**Goal:**
Extract verbatim the lines of the records that begin with the line containing "The height and width of the screenshot is (490, 853)." and end with the line containing "will click(x=85, y=161).", including both of those lines.

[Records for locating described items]
▼

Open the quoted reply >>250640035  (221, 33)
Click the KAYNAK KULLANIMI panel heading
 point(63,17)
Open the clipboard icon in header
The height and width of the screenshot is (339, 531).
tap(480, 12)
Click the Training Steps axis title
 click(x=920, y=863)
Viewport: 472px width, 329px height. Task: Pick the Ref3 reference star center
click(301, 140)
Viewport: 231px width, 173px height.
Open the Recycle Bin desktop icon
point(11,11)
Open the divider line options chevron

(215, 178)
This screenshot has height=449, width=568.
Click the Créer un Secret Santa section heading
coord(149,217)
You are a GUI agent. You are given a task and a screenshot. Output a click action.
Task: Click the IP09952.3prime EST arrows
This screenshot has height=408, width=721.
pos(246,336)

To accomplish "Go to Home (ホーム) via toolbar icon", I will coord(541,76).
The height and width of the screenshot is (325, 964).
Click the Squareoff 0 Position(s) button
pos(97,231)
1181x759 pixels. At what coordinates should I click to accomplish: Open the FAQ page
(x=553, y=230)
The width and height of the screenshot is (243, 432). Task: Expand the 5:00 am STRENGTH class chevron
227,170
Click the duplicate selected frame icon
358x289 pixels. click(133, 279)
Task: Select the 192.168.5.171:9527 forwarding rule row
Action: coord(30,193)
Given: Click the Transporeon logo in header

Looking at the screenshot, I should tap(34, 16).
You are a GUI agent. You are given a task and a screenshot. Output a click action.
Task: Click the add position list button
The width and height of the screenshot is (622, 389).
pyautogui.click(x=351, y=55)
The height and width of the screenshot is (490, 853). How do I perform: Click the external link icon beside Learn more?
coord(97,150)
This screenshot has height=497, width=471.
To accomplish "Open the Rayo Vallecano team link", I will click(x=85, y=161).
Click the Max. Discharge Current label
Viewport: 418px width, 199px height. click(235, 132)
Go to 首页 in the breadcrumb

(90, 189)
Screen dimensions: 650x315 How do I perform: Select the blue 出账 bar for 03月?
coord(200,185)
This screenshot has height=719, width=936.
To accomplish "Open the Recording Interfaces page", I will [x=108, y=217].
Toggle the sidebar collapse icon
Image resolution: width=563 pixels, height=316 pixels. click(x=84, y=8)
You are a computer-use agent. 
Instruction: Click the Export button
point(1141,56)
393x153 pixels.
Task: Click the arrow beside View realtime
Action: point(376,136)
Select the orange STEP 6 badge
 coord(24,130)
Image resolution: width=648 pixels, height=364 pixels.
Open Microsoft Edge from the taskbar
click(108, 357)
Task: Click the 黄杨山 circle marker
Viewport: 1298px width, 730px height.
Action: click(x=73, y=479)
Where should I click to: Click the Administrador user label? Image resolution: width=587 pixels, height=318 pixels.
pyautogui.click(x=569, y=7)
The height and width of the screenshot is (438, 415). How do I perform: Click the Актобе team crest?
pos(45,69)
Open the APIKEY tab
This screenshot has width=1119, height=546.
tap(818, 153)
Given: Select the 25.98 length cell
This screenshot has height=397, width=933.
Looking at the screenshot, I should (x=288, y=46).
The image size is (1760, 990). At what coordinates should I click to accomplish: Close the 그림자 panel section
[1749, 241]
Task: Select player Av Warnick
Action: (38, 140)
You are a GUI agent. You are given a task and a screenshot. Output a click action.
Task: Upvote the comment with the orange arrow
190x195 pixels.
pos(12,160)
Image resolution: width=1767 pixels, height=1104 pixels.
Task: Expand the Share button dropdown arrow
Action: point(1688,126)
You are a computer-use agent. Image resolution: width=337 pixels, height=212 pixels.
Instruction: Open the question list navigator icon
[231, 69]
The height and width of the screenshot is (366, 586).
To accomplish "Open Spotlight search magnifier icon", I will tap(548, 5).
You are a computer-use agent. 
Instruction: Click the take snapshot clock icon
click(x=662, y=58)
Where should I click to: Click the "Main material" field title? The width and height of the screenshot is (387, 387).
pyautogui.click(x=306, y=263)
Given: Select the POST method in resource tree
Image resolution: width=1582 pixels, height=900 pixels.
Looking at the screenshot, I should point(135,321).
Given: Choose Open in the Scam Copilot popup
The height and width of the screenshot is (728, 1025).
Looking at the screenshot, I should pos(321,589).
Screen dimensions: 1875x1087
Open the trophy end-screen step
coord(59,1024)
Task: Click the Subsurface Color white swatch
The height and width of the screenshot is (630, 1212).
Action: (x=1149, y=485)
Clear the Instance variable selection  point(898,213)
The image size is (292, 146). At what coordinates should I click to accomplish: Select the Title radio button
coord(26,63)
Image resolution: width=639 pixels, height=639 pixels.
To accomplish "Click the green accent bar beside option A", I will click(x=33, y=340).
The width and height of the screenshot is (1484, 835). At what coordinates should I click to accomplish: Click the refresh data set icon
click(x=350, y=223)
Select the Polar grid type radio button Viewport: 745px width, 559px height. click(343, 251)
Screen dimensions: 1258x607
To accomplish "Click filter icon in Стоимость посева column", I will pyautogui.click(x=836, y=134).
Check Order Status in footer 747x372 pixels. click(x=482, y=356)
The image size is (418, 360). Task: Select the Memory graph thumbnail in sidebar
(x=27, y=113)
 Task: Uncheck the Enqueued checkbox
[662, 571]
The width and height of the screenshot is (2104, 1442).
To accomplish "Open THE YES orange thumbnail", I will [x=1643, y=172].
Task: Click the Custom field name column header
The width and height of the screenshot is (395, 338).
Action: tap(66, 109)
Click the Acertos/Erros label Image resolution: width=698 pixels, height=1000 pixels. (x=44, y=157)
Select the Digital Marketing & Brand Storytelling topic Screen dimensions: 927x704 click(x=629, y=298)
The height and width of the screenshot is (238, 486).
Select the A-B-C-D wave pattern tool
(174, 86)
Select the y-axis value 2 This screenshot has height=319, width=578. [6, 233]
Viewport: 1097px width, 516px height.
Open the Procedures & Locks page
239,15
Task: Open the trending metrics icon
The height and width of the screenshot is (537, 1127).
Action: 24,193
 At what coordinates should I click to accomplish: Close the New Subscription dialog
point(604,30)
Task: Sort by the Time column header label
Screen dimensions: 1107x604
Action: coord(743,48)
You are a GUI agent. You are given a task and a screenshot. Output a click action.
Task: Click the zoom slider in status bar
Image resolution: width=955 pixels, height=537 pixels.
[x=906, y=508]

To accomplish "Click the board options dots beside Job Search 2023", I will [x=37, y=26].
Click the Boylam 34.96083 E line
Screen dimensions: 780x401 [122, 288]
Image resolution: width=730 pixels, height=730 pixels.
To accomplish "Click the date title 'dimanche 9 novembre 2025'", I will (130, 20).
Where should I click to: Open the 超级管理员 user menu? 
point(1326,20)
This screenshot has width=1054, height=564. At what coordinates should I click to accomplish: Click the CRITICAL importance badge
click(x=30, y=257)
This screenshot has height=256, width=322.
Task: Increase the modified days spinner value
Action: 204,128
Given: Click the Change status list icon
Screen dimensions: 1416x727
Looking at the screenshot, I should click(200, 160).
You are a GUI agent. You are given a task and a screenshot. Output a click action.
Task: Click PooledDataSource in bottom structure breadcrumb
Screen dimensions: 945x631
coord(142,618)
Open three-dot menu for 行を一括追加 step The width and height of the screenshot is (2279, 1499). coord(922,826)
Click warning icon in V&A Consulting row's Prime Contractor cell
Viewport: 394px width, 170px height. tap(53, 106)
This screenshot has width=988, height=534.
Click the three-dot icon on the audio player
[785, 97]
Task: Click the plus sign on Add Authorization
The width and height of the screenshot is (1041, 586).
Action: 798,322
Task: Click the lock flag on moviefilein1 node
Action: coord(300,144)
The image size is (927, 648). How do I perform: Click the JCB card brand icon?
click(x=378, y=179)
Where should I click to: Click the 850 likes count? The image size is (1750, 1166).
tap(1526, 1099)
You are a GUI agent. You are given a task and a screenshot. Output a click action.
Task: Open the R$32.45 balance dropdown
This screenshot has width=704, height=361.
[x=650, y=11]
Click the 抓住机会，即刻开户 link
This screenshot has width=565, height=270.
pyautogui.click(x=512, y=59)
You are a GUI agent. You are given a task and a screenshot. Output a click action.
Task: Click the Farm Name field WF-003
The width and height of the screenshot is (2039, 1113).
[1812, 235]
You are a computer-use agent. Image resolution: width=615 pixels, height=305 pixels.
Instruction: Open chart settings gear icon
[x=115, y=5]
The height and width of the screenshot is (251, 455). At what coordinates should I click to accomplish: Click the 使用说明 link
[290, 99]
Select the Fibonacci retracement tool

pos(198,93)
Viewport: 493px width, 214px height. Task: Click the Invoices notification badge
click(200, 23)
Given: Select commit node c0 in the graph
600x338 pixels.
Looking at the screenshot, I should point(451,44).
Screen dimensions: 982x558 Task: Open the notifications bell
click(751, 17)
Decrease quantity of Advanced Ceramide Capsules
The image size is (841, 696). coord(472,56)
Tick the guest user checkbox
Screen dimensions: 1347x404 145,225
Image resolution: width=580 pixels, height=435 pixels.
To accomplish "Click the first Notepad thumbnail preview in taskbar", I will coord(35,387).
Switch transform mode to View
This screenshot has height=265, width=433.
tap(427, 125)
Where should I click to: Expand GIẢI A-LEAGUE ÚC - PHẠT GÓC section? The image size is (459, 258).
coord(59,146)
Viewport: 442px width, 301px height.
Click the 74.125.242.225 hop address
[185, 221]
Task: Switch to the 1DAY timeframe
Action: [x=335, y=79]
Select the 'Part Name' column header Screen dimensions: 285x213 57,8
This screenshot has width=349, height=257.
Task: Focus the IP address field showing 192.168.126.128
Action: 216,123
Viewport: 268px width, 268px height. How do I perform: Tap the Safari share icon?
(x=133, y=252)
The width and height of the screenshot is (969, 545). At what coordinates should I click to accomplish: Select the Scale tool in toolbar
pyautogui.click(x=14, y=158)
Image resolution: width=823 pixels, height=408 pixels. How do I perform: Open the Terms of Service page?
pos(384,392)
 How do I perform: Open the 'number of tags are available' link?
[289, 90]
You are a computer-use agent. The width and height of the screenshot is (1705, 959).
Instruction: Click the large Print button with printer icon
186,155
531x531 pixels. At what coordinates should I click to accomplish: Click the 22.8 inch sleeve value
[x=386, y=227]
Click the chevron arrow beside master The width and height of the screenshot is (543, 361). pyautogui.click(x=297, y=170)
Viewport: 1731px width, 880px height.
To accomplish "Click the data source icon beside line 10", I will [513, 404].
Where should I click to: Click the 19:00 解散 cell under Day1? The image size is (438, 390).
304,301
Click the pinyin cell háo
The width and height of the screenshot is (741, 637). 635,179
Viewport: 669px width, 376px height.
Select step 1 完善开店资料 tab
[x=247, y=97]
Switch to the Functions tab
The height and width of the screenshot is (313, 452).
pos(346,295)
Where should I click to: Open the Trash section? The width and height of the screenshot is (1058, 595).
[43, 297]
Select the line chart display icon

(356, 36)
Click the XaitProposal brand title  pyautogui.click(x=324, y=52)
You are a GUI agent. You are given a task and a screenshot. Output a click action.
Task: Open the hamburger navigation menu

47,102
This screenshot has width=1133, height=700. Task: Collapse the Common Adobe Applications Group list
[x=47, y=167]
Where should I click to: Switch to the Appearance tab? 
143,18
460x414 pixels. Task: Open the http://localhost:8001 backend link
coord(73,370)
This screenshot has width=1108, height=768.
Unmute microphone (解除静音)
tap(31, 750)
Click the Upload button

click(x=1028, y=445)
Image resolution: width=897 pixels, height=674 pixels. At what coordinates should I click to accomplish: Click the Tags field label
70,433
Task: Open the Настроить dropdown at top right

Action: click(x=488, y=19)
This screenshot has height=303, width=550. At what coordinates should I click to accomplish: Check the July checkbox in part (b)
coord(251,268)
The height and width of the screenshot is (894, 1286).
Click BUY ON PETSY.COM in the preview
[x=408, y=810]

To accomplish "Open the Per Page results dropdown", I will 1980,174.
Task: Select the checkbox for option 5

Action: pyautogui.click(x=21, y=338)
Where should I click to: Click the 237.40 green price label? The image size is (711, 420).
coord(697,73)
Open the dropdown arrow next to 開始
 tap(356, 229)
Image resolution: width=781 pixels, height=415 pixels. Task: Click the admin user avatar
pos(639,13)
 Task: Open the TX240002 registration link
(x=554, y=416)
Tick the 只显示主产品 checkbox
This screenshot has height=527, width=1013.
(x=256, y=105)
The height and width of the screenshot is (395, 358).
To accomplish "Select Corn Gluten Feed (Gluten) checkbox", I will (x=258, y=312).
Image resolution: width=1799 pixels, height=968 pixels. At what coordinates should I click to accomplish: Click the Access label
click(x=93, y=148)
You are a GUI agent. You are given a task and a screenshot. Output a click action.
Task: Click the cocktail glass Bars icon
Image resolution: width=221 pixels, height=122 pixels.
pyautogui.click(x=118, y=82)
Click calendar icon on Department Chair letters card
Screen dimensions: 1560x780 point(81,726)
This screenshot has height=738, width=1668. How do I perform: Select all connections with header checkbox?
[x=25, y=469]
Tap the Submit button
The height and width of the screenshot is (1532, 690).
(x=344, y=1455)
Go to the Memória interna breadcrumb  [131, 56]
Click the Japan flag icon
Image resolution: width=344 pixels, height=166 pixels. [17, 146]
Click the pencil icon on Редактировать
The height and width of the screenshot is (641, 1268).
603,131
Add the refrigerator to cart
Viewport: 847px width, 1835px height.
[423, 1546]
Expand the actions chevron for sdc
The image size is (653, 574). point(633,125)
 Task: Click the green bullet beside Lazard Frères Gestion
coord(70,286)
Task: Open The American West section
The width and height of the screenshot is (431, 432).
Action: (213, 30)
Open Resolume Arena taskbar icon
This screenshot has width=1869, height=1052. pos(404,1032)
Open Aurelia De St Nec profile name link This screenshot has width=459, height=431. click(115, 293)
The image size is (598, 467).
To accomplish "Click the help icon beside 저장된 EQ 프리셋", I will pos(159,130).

▲

**Solution to the problem:**
The height and width of the screenshot is (490, 853). How do I perform: Click the external link icon beside Learn more?
coord(97,150)
This screenshot has height=497, width=471.
To accomplish "Open the Rayo Vallecano team link", I will click(x=85, y=161).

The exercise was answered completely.